▶ [Work to complete] Continue the podcast episode text about Dr. Nadia Khan and her COVID testing lab, picking up after its final sentence.

▶ [Passage for review]
↓
Episode: 150. Rediscover Your Scientific Passion
Pub date: 2021-02-16
Nadia wanted to help patients. She had considered going to medical school, but found biomedical research to be an exciting opportunity to develop new knowledge and therapies.
After graduate school, she continued her training as a postdoc. She was on the faculty-track, making plans for her project and her next career advancement.
Then, COVID hit.
She was living and working in New York City as the largest pandemic in a century unfolded around her. She realized she had developed some skills over her years of training – PCR, data management, lab operations – that might make a difference in patient outcomes.
So she pressed pause on her postdoctoral work to start a clinical testing lab that now runs 60,000 COVID tests each week.
Center of a Pandemic
Dr. Nadia Khan is a Postdoctoral Researcher at Icahn School of Medicine at Mount Sinai in New York City.
When the COVID-19 pandemic started, she realized that her experience preparing RNA samples and performing qPCR would be useful in performing COVID tests.
She reached out to her University, and got started preparing samples at the Mount Sinai COVID lab three days a week. But space was limited, and it wasn’t safe for her to continue working as a volunteer.
↑
▶ [Supplied material]
↓
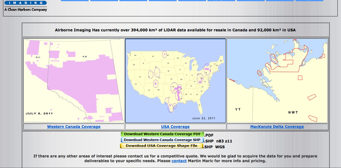
Task: Follow the USA Coverage link
Action: (175, 127)
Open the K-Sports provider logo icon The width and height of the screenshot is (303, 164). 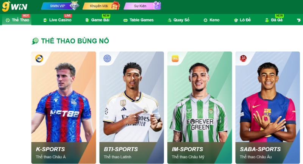(39, 58)
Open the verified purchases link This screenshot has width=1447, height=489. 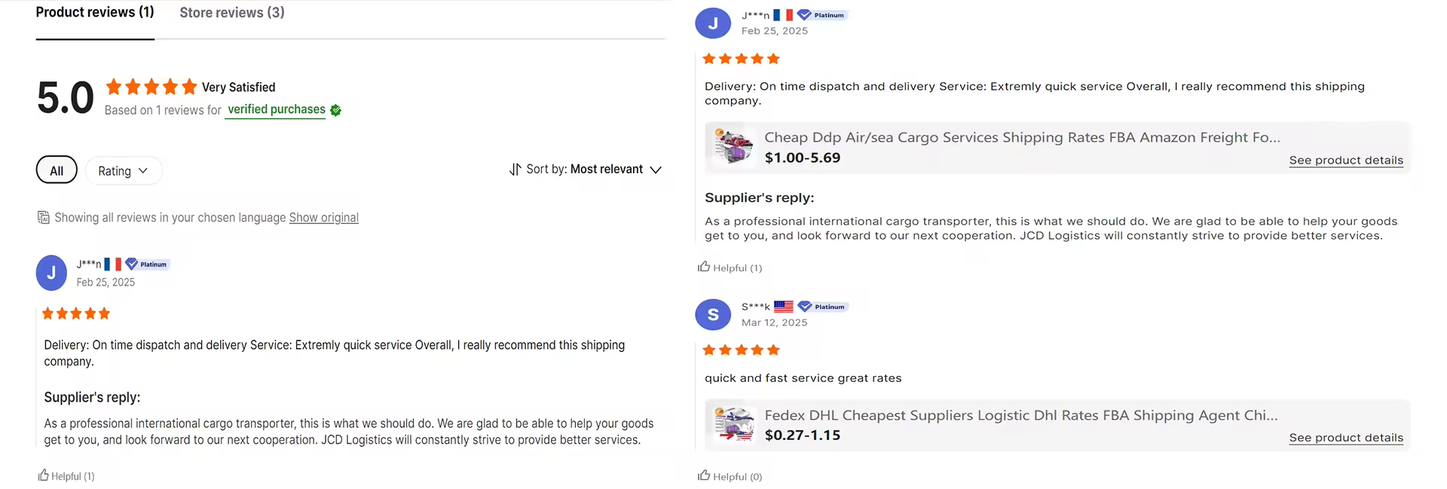tap(277, 110)
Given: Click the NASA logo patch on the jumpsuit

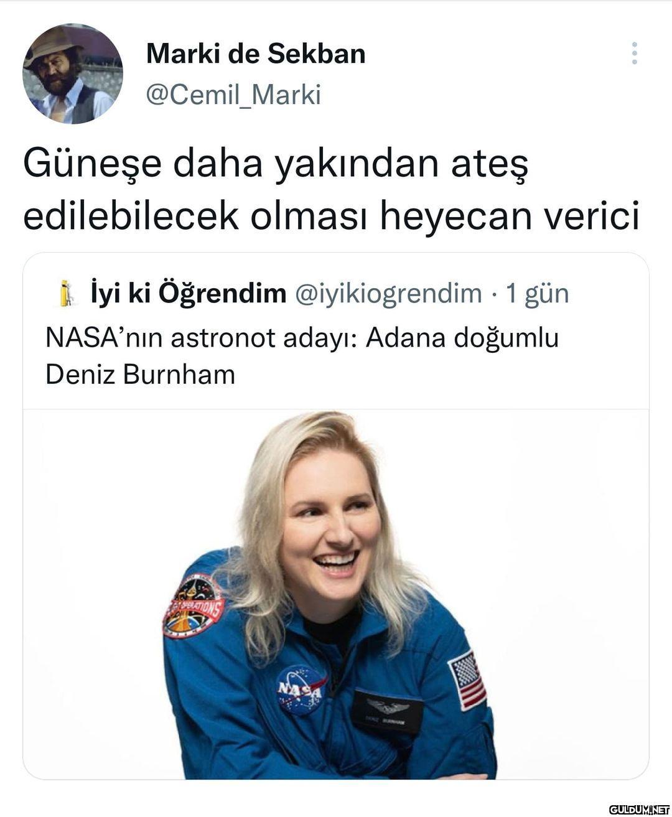Looking at the screenshot, I should (301, 689).
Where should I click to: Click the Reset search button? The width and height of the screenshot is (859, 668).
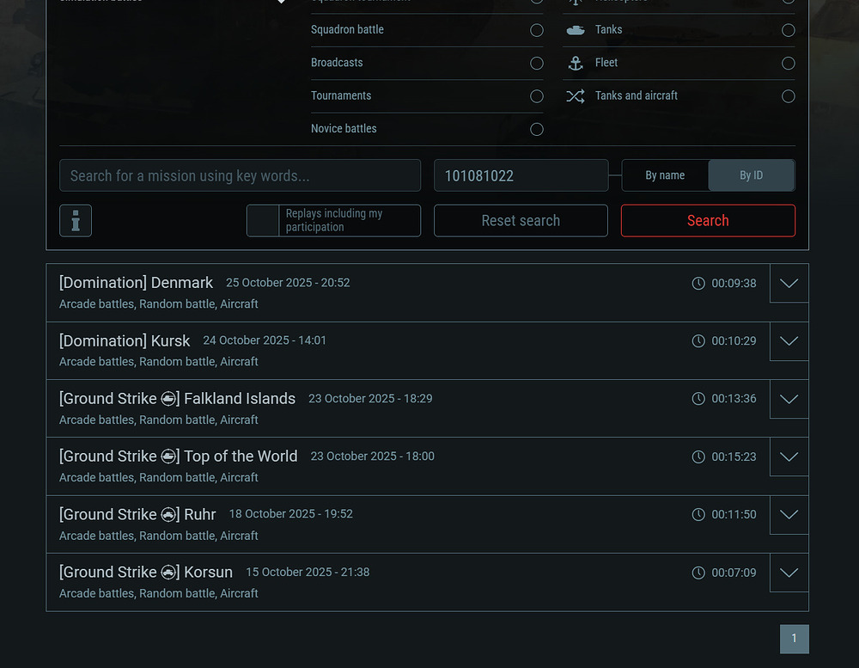click(521, 221)
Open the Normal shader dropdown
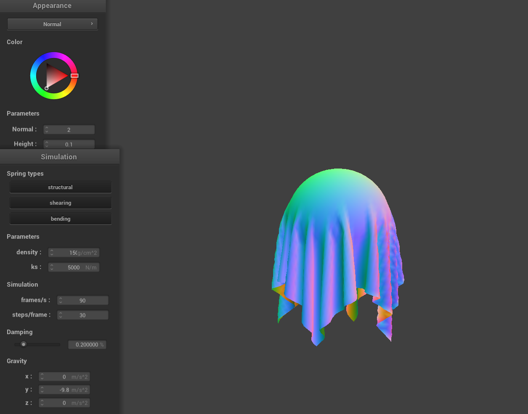The height and width of the screenshot is (414, 528). coord(52,24)
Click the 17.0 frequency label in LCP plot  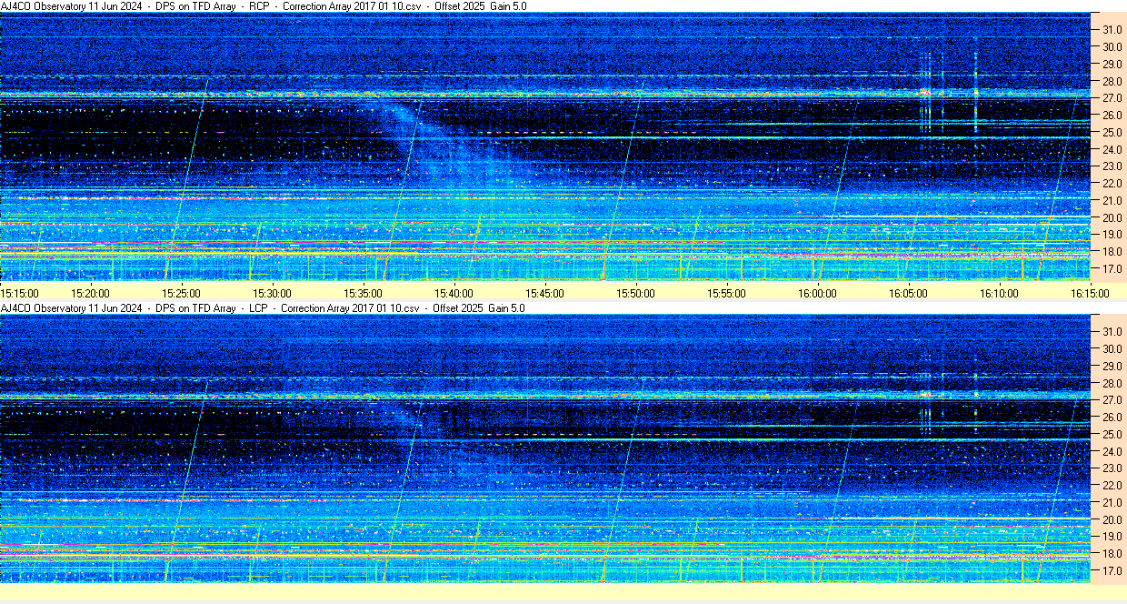(1112, 570)
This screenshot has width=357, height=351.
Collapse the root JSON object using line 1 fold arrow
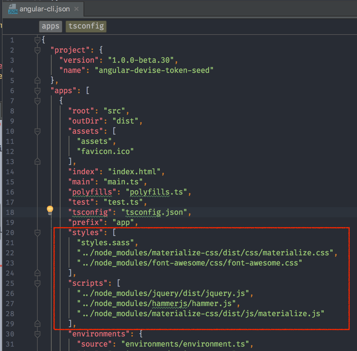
↑
▶ [Result]
But the spark was already glowing: “I liked being able to use my scientific skills in a way that was useful tot he public in a time of need,” she recalls.
Charting a New Course
She teamed up with some contacts at a local biotech startup and forged a COVID testing lab to respond to the pandemic. She now manages nearly 30 employees and makes a sizable impact on COVID-19 in her community.
“I think I’ve always wanted to be a PI and have my own lab and direct a lab group, but now I’m starting to realize that I can be a scientific leader in a different way, and it doesn’t necessarily have to be in the academia world for me to feel successful,” she says.
Looking back at the path she took through her graduate training, Dr. Khan notes that “we only equate our successes with publications or getting awards, and we’re only really exposed to that. We only know one way to feel successful. Once you realize there are other ways to get that satisfaction, it opens doors for you. How else can I use my scientific skills in a way that makes me feel successful and makes me feel good about what I’m doing for the world?”
Her advice for early-stage scientists?
“Keep an open mind, and remember why you got into science.”